In the 1930s, Metropolitan Andrey Sheptytsky initiated the reconstruction of the residence. Local spruce wood was used for construction. The only exception was a large veranda, which craftsmen made from cedar as a surprise gift for the Metropolitan. This act was especially significant, as Sheptytsky himself would never have agreed to spend money on his own comfort [1][2].

In 1936, the newspaper "Dilo" wrote about the restored residence: "The Palace looks like a golden bonbonniere and is already welcoming its Beloved Guest, who has come to rest a little after his immeasurable labors".

The area was also used for hunting by the Austrian Count Pál Pálffy, who leased hunting grounds around the "Kedrovi Palaty".

Historical moments and life at the Pidliute tract are captured in many photographs, a significant number of which were taken by Yaroslav Koval. In this area, he also photographed Oleksa Novakivskyi, Iryna Vilde, the Metropolitan's brother Klymentiy Sheptytsky, UHA General Myron Tarnavsky, and other famous personalities.

===Soviet Period===
With the arrival of Soviet rule, the cross on the grotto was replaced with a sculpture of a deer. During this period, the tract became a place of recreation and hunting for party officials from Kyiv and Moscow, including Nikita Khrushchev, Petro Shelest, and Volodymyr Shcherbytsky. In 1949, the "Kedrovi Palaty" was first destroyed by fire, but it was rebuilt.

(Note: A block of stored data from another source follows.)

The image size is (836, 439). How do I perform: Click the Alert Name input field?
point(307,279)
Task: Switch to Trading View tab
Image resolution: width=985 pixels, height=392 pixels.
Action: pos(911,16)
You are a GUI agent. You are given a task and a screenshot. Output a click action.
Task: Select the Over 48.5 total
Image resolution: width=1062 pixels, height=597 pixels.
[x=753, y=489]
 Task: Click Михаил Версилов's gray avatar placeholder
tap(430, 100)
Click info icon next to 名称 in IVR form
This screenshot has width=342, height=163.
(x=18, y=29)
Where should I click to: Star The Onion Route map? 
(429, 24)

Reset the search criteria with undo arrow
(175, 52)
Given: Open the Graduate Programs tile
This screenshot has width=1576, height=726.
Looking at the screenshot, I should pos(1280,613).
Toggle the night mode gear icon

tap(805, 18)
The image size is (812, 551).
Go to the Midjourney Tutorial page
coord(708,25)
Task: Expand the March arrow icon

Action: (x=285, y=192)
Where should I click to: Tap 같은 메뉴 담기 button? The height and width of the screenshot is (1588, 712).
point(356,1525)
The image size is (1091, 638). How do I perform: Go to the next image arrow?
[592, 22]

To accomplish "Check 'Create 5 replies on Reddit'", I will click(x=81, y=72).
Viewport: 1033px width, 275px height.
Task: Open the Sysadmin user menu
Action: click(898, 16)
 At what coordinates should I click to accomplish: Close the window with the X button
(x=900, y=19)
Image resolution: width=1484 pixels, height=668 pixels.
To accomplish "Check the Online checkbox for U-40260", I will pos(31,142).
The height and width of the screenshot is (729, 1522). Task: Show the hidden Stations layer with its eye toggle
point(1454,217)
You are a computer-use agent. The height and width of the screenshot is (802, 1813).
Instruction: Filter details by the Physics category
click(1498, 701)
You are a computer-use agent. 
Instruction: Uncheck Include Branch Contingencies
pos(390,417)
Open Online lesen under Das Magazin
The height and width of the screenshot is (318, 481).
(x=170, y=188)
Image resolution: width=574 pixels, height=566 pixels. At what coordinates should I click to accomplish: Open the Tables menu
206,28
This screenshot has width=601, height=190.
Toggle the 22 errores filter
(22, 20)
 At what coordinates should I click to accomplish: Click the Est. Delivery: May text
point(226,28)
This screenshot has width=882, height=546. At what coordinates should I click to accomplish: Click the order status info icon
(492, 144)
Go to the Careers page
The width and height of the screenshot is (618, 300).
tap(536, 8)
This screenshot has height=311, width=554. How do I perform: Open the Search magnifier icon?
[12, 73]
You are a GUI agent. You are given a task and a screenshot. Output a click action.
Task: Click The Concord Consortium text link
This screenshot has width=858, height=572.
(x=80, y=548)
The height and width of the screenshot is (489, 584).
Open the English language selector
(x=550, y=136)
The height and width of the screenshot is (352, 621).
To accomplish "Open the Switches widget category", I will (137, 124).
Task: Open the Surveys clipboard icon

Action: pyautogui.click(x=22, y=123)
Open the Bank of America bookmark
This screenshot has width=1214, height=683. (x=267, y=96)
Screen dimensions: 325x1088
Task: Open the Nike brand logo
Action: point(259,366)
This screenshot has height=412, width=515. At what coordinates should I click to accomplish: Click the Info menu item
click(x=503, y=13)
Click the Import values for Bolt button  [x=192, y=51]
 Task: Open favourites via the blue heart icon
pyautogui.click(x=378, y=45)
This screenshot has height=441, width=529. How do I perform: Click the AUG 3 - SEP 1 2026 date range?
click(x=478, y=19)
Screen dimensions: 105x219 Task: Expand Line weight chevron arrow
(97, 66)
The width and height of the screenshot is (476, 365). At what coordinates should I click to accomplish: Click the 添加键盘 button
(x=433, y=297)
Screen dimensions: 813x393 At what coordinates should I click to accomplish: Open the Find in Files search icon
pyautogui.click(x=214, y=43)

In the 1970s, when the "Kedrovi Palaty" served as a dacha for the Chairman of the Supreme Soviet of the USSR, Nikolai Podgorny, the complex almost completely burned down in 1978, but it was rebuilt in 1987.

===Current State===
At the initiative of Bishop Sofron Mudry of the Ivano-Frankivsk Eparchy of the UGCC, who actively sought the return of the tract to the Church, the process of restoring the "Kedrovi Palaty" began. Thanks to his meetings with then-President of Ukraine Leonid Kuchma, a presidential decree was issued in 1999, which restored historical justice and transferred Pidliute to the Ivano-Frankivsk Archeparchy of the UGCC. Today, it operates as the Andrey Sheptytsky Retreat Center.

The complex was fully restored in 2004. The "Kedrovi Palaty" was renovated using fir and pine. A church was built on the old foundations, and, like the restored chapel-grotto, it was decorated with mosaics made of Italian stone. The mosaic work was performed by Father Yevhen Andrukhiv, who gained the relevant skills while studying in Rome with the assistance of Bishop Sofron Mudry.

The stone deer sculpture, a reminder of the Soviet period, was left but moved. A wooden cross and a cornerstone were installed in its place, symbolizing the revival of the complex's metropolitan history.

To mark the 150th anniversary of the birth of UGCC Metropolitan Andrey Sheptytsky, road services in the Rozhniativ Raion carried out intensified repair work on the Kalush-Osmoloda highway.